In addition there are several key features going into the Pro Pack.    The focus of the Pro Pack will be to server enterprise clients with thousands of locations.  As such the first new feature once these changes are in place will be location export.   I am also exploring a “migrate settings” feature as well as several interface changes to improve management for locations with thousands of installs.

In other words, you lose some features that are not really related to big-install management of locations but you will gain some new features shortly afterwards.

Why The Changes?

I know some of this may come across as a bit harsh or not very customer friendly.    After having discussed these changes with some of my repeat customers as well as the larger corporate enterprises that are using my plugins, it is clear that this is the right path to follow.    Unfortunately the options of donation-based financial support or paid customization or one-on-one support yields so little revenue, literally NOTHING in terms of donations, it is not sustainable.

◇ ◇ ◇

[Instruction 1]: Can you output the entries starting at the line containing "noon [866, 463]" and ending at the line containing "concert [971, 462]" as a two-column CSV with the columns word and position, one row per entry, each value in its own quoted field and any line breaks replaced by spaces?

[Raw data]:

◇ ◇ ◇

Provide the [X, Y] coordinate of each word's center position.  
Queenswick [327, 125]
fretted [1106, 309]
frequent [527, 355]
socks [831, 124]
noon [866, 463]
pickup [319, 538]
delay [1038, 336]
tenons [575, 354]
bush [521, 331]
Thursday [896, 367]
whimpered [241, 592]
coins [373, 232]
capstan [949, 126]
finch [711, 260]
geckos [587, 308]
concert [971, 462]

◇ ◇ ◇

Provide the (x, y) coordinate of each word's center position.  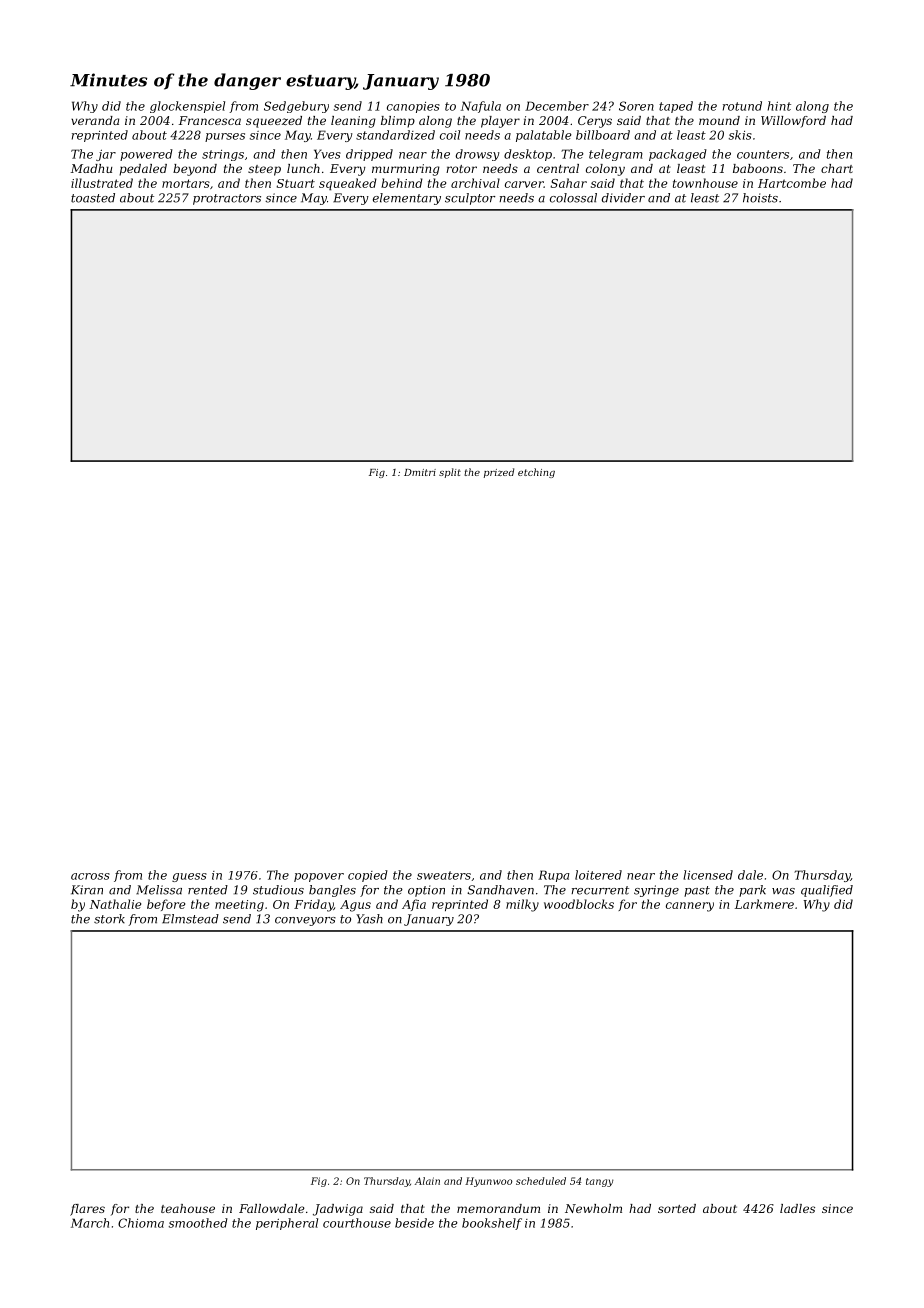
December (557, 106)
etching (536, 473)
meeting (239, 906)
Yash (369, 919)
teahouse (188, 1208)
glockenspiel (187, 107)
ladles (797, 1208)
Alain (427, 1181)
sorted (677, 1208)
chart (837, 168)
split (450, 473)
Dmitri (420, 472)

◇ ◇ ◇

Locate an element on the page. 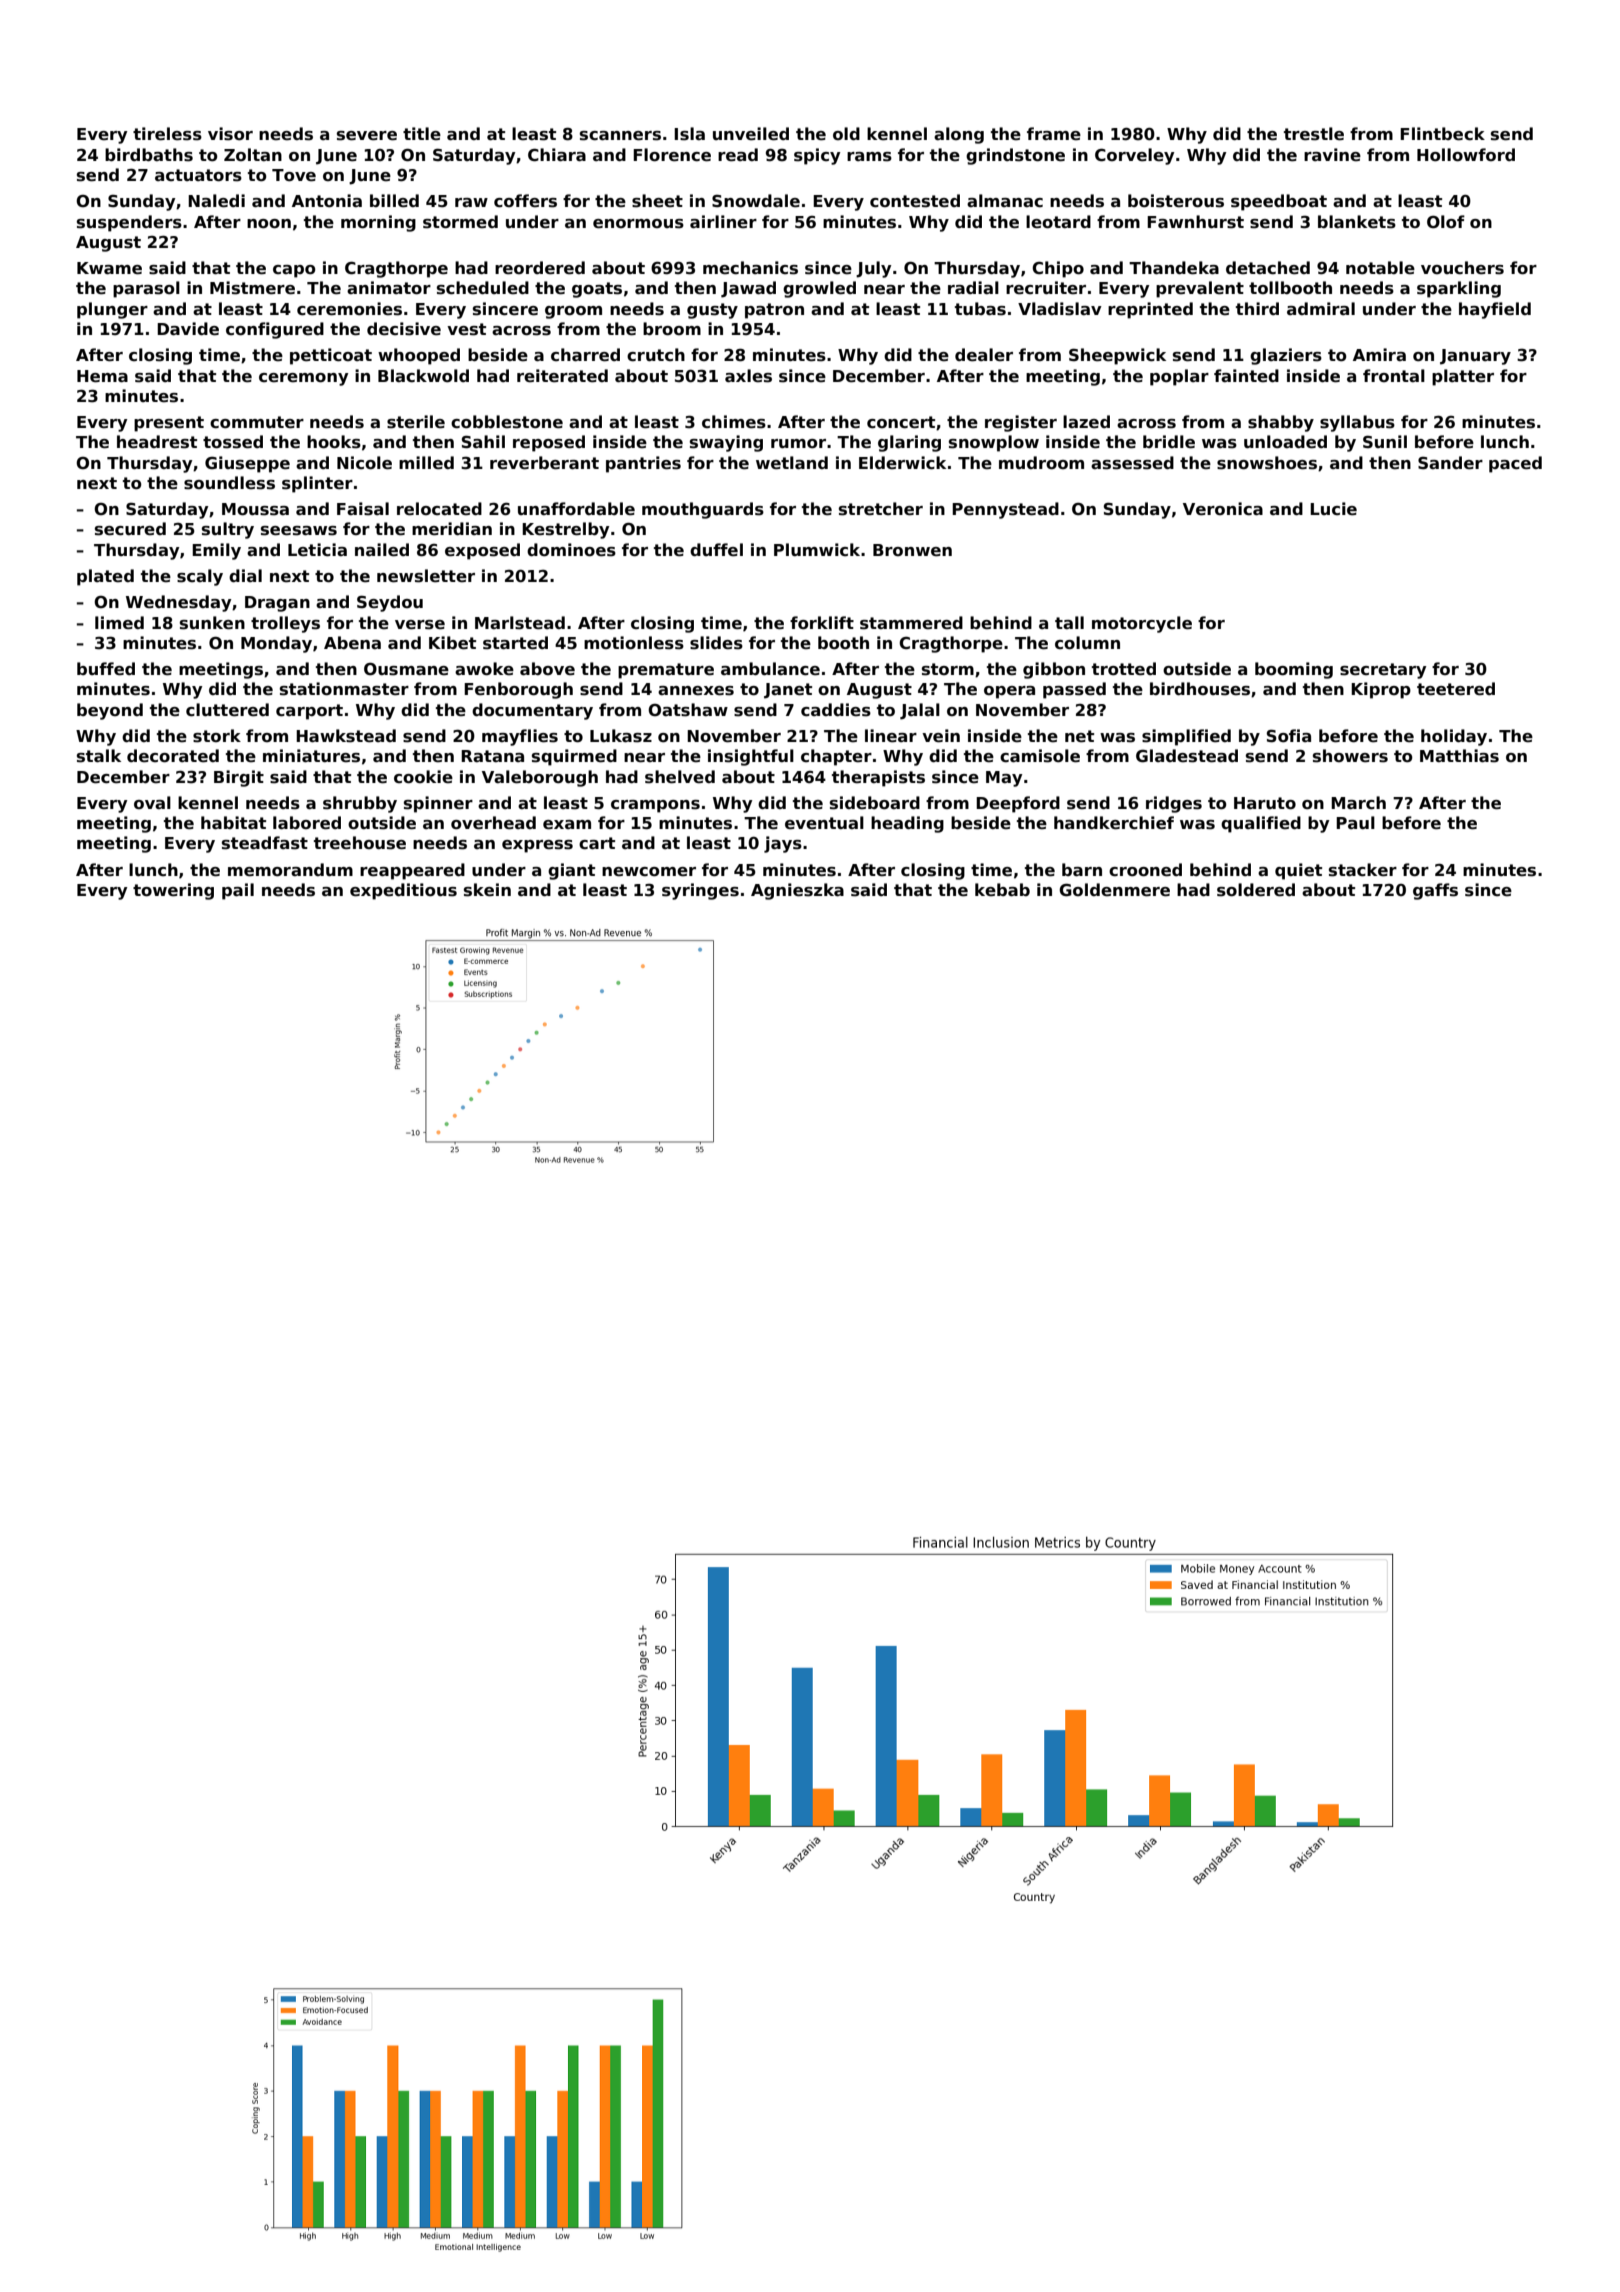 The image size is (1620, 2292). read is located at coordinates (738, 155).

◇ ◇ ◇

[Instruction 2]: Rewrite the Pro Pack text starting at "In other words, you" and ending at "Why The Changes?", substituting "capabilities" for every "features".

[Final result 1]:
word,position
"noon","[866, 463]"
"pickup","[319, 538]"
"delay","[1038, 336]"
"tenons","[575, 354]"
"bush","[521, 331]"
"Thursday","[896, 367]"
"whimpered","[241, 592]"
"coins","[373, 232]"
"capstan","[949, 126]"
"finch","[711, 260]"
"geckos","[587, 308]"
"concert","[971, 462]"

[Final result 2]:
In other words, you lose some capabilities that are not really related to big-install management of locations but you will gain some new capabilities shortly afterwards.

Why The Changes?